[[ Records for this task, beginning ]]
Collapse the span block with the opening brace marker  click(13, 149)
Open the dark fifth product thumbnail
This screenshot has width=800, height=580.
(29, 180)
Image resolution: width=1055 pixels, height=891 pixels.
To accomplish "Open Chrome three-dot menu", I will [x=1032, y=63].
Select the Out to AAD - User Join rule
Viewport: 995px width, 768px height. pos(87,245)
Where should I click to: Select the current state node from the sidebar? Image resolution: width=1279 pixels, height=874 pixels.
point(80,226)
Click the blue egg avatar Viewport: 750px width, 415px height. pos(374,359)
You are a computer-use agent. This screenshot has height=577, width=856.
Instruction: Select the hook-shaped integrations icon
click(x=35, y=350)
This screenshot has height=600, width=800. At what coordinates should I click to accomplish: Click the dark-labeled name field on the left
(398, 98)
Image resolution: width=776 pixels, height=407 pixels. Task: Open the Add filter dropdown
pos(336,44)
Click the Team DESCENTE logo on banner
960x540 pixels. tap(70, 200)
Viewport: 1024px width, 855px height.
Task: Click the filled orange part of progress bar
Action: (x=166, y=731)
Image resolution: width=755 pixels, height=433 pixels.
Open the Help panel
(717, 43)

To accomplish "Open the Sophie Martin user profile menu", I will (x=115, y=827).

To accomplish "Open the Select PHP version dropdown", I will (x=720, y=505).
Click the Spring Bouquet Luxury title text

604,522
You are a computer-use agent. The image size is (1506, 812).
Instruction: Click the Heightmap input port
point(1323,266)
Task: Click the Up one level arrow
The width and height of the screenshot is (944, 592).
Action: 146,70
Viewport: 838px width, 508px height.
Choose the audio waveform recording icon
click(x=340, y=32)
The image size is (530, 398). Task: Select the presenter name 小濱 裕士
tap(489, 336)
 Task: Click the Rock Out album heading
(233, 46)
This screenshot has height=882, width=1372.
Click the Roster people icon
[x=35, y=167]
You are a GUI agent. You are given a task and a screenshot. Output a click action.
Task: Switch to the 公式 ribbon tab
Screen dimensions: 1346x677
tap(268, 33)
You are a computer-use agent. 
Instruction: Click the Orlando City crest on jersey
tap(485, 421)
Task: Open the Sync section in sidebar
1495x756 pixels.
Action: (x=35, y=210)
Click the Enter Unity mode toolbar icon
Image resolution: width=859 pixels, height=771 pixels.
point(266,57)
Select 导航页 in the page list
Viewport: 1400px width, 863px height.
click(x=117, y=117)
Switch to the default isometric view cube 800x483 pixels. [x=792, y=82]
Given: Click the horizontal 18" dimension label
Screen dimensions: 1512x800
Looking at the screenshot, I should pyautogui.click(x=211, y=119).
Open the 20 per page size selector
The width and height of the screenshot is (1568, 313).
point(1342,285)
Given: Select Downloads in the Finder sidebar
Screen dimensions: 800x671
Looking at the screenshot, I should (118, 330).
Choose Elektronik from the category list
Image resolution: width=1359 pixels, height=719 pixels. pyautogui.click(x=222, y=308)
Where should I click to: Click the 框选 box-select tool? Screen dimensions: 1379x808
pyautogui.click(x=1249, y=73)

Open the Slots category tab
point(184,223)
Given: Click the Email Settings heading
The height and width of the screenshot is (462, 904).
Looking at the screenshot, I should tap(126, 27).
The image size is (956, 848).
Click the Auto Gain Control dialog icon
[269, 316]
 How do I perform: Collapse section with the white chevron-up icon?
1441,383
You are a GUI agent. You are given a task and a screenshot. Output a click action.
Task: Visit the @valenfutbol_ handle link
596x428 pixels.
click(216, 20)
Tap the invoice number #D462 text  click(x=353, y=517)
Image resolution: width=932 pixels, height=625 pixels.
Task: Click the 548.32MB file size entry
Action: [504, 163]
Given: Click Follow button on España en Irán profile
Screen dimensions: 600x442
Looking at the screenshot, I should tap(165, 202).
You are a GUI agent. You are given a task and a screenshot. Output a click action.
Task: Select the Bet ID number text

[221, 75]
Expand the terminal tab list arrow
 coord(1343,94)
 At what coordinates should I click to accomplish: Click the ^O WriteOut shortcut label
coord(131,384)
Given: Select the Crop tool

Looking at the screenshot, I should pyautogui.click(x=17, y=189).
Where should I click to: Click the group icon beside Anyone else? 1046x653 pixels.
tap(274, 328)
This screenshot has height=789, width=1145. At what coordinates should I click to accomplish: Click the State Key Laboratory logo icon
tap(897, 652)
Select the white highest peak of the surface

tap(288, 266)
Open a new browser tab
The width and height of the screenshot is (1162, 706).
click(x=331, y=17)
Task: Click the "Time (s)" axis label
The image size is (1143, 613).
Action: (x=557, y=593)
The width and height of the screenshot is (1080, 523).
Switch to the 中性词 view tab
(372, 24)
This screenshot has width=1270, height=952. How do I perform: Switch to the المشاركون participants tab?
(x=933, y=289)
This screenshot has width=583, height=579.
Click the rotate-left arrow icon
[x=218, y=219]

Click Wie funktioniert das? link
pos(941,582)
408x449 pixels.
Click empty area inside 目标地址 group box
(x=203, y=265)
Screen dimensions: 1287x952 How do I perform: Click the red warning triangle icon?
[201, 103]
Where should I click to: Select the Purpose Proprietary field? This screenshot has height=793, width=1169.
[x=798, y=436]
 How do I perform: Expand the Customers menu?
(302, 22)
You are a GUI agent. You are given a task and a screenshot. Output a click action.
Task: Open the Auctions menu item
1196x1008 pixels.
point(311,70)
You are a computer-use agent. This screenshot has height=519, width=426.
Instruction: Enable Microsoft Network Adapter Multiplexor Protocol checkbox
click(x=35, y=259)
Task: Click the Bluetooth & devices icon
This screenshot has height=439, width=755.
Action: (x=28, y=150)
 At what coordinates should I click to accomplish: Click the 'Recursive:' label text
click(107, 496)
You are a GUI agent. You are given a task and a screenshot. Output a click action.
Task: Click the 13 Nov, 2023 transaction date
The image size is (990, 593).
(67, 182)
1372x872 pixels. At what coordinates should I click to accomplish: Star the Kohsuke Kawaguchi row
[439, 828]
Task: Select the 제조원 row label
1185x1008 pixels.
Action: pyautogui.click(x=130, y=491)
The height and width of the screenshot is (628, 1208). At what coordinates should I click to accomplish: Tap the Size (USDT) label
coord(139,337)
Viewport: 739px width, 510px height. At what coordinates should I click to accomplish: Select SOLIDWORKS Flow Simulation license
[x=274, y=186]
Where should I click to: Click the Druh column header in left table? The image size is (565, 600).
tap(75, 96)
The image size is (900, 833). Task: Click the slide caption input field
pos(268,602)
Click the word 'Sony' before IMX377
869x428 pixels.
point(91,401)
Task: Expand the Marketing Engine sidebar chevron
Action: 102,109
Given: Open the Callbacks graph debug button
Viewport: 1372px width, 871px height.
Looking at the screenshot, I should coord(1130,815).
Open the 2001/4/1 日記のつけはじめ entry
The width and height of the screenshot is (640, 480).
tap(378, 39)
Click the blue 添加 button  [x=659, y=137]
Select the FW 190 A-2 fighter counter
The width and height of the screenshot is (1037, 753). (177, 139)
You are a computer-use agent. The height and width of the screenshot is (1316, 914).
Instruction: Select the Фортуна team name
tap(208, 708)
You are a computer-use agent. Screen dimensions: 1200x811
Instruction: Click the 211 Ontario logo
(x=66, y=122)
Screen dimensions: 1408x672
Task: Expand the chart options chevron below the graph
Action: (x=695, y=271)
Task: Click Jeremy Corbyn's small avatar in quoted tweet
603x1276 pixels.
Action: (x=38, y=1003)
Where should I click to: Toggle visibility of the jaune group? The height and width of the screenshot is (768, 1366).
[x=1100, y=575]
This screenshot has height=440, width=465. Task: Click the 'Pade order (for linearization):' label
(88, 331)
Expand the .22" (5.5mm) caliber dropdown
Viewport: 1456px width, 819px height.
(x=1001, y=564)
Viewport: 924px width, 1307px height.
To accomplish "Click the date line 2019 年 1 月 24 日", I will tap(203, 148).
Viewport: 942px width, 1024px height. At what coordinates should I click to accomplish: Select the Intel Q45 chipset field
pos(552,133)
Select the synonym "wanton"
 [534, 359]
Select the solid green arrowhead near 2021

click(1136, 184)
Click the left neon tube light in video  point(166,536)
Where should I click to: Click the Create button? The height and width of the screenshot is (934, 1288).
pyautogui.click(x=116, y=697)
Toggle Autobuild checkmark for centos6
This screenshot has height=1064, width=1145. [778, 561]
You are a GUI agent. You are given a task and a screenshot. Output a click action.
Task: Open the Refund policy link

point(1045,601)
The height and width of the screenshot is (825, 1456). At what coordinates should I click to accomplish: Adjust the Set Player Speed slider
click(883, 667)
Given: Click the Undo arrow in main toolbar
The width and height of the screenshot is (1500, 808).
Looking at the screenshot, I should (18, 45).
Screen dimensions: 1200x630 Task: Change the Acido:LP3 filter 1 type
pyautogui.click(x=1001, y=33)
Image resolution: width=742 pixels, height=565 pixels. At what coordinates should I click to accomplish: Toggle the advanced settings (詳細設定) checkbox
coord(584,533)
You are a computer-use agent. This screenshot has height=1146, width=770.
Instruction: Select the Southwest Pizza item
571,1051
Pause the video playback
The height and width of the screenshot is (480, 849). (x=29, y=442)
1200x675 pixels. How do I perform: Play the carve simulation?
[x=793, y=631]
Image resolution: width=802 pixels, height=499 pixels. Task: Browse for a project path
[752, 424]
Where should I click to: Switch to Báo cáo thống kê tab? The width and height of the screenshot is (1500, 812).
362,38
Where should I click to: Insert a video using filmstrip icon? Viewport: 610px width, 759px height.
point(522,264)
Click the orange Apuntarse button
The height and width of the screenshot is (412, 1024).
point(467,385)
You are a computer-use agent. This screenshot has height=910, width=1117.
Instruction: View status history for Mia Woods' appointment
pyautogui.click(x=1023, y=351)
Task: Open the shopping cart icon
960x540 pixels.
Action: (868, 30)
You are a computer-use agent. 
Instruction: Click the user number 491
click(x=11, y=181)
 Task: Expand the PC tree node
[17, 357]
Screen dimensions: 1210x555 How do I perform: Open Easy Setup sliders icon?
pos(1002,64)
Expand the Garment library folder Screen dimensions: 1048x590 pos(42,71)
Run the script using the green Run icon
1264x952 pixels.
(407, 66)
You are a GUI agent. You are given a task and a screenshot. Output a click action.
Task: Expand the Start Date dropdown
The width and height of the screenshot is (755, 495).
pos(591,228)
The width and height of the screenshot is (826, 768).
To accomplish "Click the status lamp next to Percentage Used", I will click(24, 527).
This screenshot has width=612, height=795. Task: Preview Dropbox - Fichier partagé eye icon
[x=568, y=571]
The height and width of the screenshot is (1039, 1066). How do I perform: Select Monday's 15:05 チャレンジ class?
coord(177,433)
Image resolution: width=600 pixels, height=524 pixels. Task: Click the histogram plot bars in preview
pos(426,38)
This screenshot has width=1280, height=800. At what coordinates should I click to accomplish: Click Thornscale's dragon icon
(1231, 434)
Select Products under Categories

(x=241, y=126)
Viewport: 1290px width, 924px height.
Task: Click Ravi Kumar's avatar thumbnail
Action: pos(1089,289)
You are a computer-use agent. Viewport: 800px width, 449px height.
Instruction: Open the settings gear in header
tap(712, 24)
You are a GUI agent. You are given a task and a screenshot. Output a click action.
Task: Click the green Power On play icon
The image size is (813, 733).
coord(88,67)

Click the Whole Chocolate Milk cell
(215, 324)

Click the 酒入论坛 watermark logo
[[ Records for this task, end ]]
__Goal of the exercise__
Check each line of the records for the word "computer", and show the lines that contain it.

__Expected answer__
You are a computer-use agent. This screenshot has height=577, width=856.
You are a computer-use agent. The image size is (1506, 812).
You are a computer-use agent. 
You are a computer-use agent. This screenshot has height=519, width=426.
You are a computer-use agent. The height and width of the screenshot is (1316, 914).
You are a computer-use agent. Screen dimensions: 1200x811
You are a computer-use agent. This screenshot has height=1146, width=770.
You are a computer-use agent. This screenshot has height=910, width=1117.
You are a computer-use agent. 
You are a computer-use agent. Viewport: 800px width, 449px height.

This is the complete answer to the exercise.